§ **Required task**:
Set out the material below as a numbered list, leaving out any blank lines.

— Start of Provided data —

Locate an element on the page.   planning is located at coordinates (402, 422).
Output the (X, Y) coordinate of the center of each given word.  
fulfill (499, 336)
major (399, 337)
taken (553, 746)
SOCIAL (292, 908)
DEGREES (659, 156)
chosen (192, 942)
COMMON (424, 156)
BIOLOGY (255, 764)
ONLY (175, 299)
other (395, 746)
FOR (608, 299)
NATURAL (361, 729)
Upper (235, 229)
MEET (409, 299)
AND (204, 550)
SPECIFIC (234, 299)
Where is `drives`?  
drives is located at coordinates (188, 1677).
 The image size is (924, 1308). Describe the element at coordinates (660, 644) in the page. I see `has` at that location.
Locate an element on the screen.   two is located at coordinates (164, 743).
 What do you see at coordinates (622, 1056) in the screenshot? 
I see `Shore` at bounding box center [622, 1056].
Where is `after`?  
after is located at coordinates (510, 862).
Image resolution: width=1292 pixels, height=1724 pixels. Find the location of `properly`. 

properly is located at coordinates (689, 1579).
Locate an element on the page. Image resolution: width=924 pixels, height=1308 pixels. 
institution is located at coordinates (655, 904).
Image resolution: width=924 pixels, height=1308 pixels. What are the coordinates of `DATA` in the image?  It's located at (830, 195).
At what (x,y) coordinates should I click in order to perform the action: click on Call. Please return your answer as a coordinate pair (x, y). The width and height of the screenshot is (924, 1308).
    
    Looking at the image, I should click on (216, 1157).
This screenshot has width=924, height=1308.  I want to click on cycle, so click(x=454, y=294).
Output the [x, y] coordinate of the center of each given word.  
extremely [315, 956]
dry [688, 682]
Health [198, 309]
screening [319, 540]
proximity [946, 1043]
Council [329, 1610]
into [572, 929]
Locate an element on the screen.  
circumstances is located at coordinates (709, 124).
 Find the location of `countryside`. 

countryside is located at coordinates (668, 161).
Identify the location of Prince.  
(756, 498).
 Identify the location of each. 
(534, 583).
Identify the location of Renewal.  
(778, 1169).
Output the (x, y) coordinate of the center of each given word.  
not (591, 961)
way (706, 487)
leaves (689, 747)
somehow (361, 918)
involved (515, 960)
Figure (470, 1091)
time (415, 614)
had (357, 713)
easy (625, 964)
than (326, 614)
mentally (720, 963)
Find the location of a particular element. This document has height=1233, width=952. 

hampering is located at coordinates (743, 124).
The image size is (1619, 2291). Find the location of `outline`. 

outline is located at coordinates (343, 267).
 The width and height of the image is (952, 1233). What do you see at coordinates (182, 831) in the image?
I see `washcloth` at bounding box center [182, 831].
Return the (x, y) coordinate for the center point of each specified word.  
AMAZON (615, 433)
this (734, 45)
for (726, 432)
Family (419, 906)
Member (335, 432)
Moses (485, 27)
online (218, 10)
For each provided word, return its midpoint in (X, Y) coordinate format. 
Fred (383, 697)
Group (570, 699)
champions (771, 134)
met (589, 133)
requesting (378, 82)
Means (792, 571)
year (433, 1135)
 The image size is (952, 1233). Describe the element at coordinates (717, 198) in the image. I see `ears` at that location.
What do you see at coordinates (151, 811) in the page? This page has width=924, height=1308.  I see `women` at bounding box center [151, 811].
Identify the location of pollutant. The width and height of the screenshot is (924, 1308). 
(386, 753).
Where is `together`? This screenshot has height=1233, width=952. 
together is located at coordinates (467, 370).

— End of Provided data —

§ **The output**:
1. Locate an element on the page.   planning is located at coordinates (402, 422).
2. Output the (X, Y) coordinate of the center of each given word.  
3. fulfill (499, 336)
4. major (399, 337)
5. taken (553, 746)
6. SOCIAL (292, 908)
7. DEGREES (659, 156)
8. chosen (192, 942)
9. COMMON (424, 156)
10. BIOLOGY (255, 764)
11. ONLY (175, 299)
12. other (395, 746)
13. FOR (608, 299)
14. NATURAL (361, 729)
15. Upper (235, 229)
16. MEET (409, 299)
17. AND (204, 550)
18. SPECIFIC (234, 299)
19. Where is `drives`?  
20. drives is located at coordinates (188, 1677).
21.  The image size is (924, 1308). Describe the element at coordinates (660, 644) in the page. I see `has` at that location.
22. Locate an element on the screen.   two is located at coordinates (164, 743).
23.  What do you see at coordinates (622, 1056) in the screenshot? 
24. I see `Shore` at bounding box center [622, 1056].
25. Where is `after`?  
26. after is located at coordinates (510, 862).
27. Image resolution: width=1292 pixels, height=1724 pixels. Find the location of `properly`. 
28. properly is located at coordinates (689, 1579).
29. Locate an element on the page. Image resolution: width=924 pixels, height=1308 pixels. 
30. institution is located at coordinates (655, 904).
31. Image resolution: width=924 pixels, height=1308 pixels. What are the coordinates of `DATA` in the image?  It's located at (830, 195).
32. At what (x,y) coordinates should I click in order to perform the action: click on Call. Please return your answer as a coordinate pair (x, y). The width and height of the screenshot is (924, 1308).
33.     Looking at the image, I should click on (216, 1157).
34. This screenshot has width=924, height=1308.  I want to click on cycle, so click(x=454, y=294).
35. Output the [x, y] coordinate of the center of each given word.  
36. extremely [315, 956]
37. dry [688, 682]
38. Health [198, 309]
39. screening [319, 540]
40. proximity [946, 1043]
41. Council [329, 1610]
42. into [572, 929]
43. Locate an element on the screen.  
44. circumstances is located at coordinates (709, 124).
45.  Find the location of `countryside`. 
46. countryside is located at coordinates (668, 161).
47. Identify the location of Prince.  
48. (756, 498).
49.  Identify the location of each. 
50. (534, 583).
51. Identify the location of Renewal.  
52. (778, 1169).
53. Output the (x, y) coordinate of the center of each given word.  
54. not (591, 961)
55. way (706, 487)
56. leaves (689, 747)
57. somehow (361, 918)
58. involved (515, 960)
59. Figure (470, 1091)
60. time (415, 614)
61. had (357, 713)
62. easy (625, 964)
63. than (326, 614)
64. mentally (720, 963)
65. Find the location of a particular element. This document has height=1233, width=952. 
66. hampering is located at coordinates (743, 124).
67. The image size is (1619, 2291). Find the location of `outline`. 
68. outline is located at coordinates (343, 267).
69.  The width and height of the image is (952, 1233). What do you see at coordinates (182, 831) in the image?
70. I see `washcloth` at bounding box center [182, 831].
71. Return the (x, y) coordinate for the center point of each specified word.  
72. AMAZON (615, 433)
73. this (734, 45)
74. for (726, 432)
75. Family (419, 906)
76. Member (335, 432)
77. Moses (485, 27)
78. online (218, 10)
79. For each provided word, return its midpoint in (X, Y) coordinate format. 
80. Fred (383, 697)
81. Group (570, 699)
82. champions (771, 134)
83. met (589, 133)
84. requesting (378, 82)
85. Means (792, 571)
86. year (433, 1135)
87.  The image size is (952, 1233). Describe the element at coordinates (717, 198) in the image. I see `ears` at that location.
88. What do you see at coordinates (151, 811) in the page? This page has width=924, height=1308.  I see `women` at bounding box center [151, 811].
89. Identify the location of pollutant. The width and height of the screenshot is (924, 1308). 
90. (386, 753).
91. Where is `together`? This screenshot has height=1233, width=952. 
92. together is located at coordinates (467, 370).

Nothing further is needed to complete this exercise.